# about abs



## eric.o (Jul 29, 2011)

Can you over train your abs doing 4 days on 1 off ..or 3 days on and 1 day off? just curious..


----------



## mr mac (Jul 29, 2011)

*Depends...*

I have had one very successful cycle where I trained abs in every workout. My six pack was ripped and huge. I think if you set out to completely destroy your abs or say have an all abs session then you should allow your body to rest and repair.


----------



## brandon (Jul 30, 2011)

eric.o said:


> Can you over train your abs doing 4 days on 1 off ..or 3 days on and 1 day off? just curious..



Abs really depend on the person. Imo they seem to recover faster than most other muscles but  4on 1 off would be overdoing it for me


----------



## DragonRider (Jul 31, 2011)

Isn't the goal of bodybuilding to work a muscle the least number of times to get the most results possible?
Would you rather work your arms once a month or 7 days a week to get 19 inchers?
Of course, it isn't possible to get 19 inch arms from once a month workouts, but the question is to emphasize a point. Why would anyone want to work any muscle every day?


----------



## Big Danny (Jul 31, 2011)

Agreee, they should be treated and trained like any other muscle group. 
You can overtrain abs.


----------



## bobbie (Aug 1, 2011)

definitely you can overtrain your abs and I have heard it is quite painful


----------



## mc63s (Aug 2, 2011)

bobbie said:


> definitely you can overtrain your abs and I have heard it is quite painful



It is also said too much ab training will hinder muscle growth for the rest of your body


----------



## 8mm (Aug 13, 2011)

It depends on what exercises you are doing, I start a week with 50-60  crunches a day and this is not overtraining in my opinion. but I think that if you work abs hard , every day you definitely will hinder growth.


----------



## ASHOP (Aug 15, 2011)

eric.o said:


> Can you over train your abs doing 4 days on 1 off ..or 3 days on and 1 day off? just curious..

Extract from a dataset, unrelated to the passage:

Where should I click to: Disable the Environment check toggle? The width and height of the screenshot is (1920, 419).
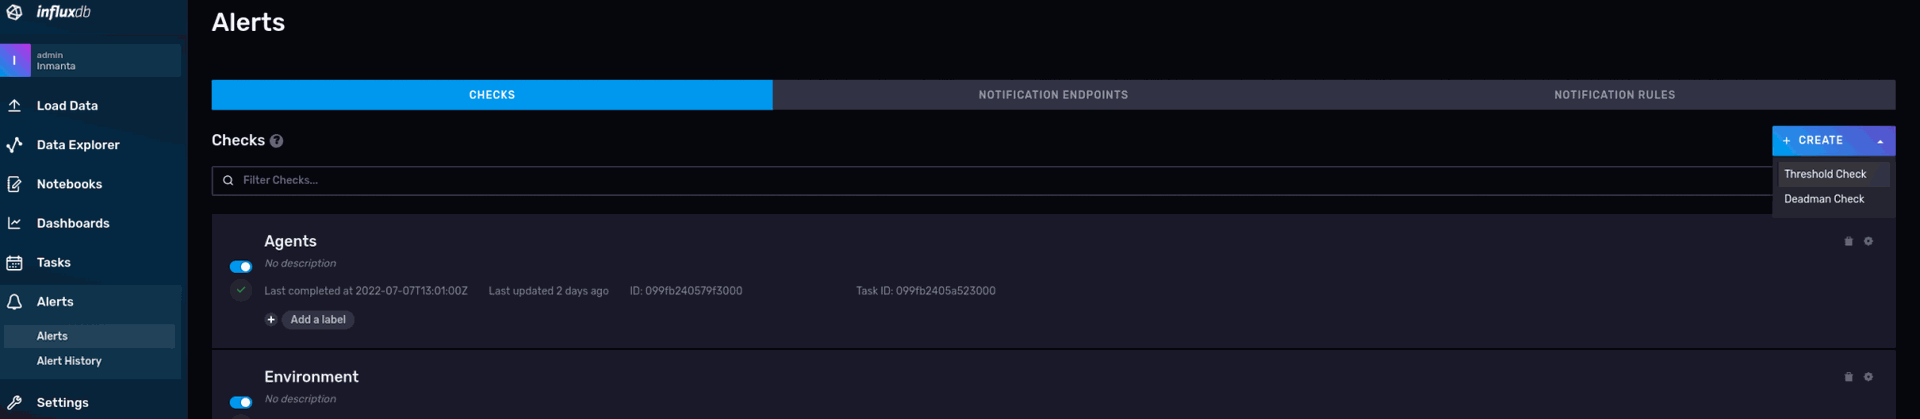tap(241, 402)
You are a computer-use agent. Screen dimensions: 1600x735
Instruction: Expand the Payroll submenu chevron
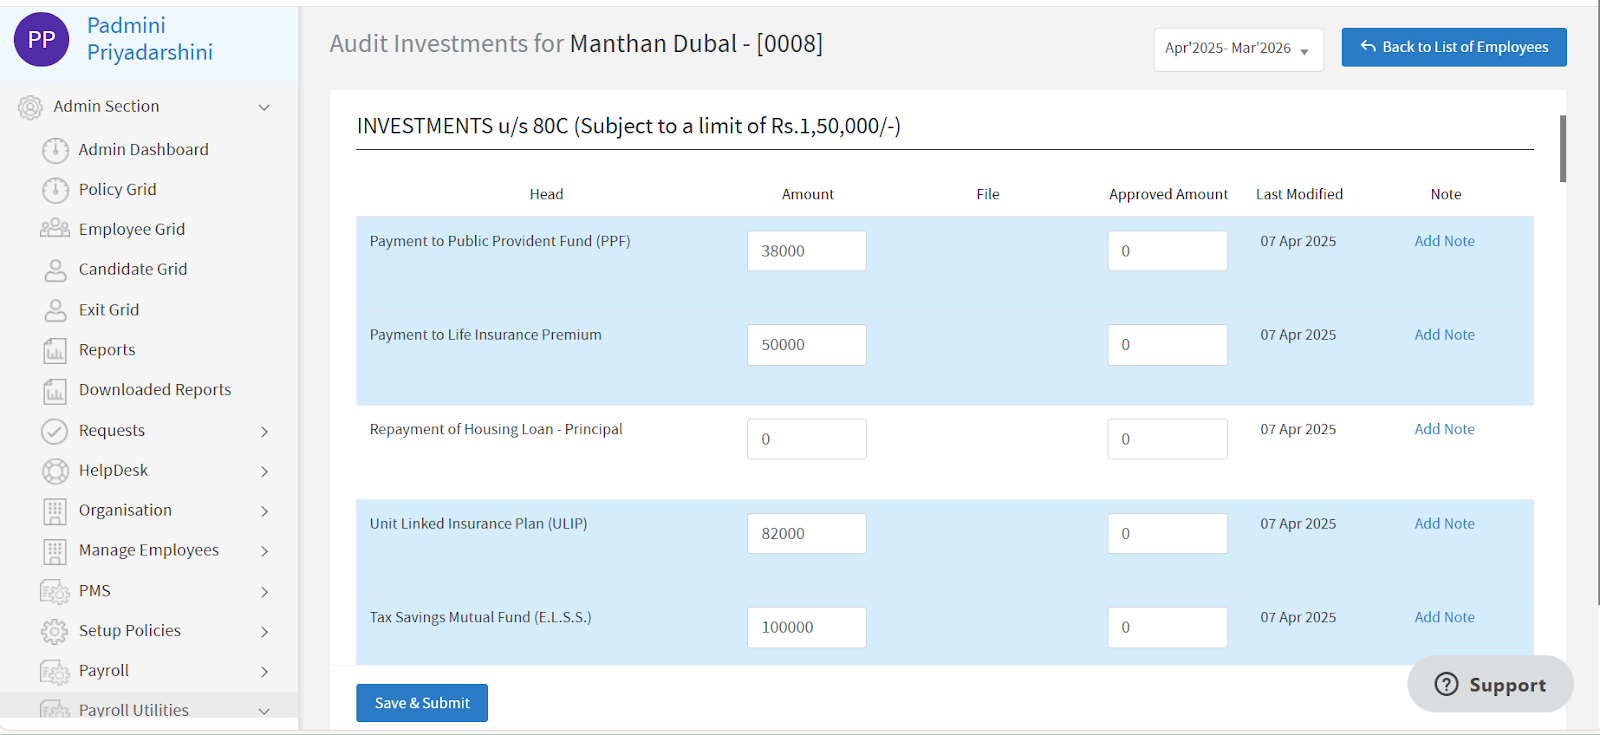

I dont think you need to train them daily. I treat them almost like any other muscle group other than I do hit abs 2 x per week.


----------



## cro.an72 (Aug 15, 2011)

eric.o said:


> Can you over train your abs doing 4 days on 1 off ..or 3 days on and 1 day off? just curious..



Abs are as any muscle and respond to weight , train your legs 4 times a week  and see what happens..same thing with abs


----------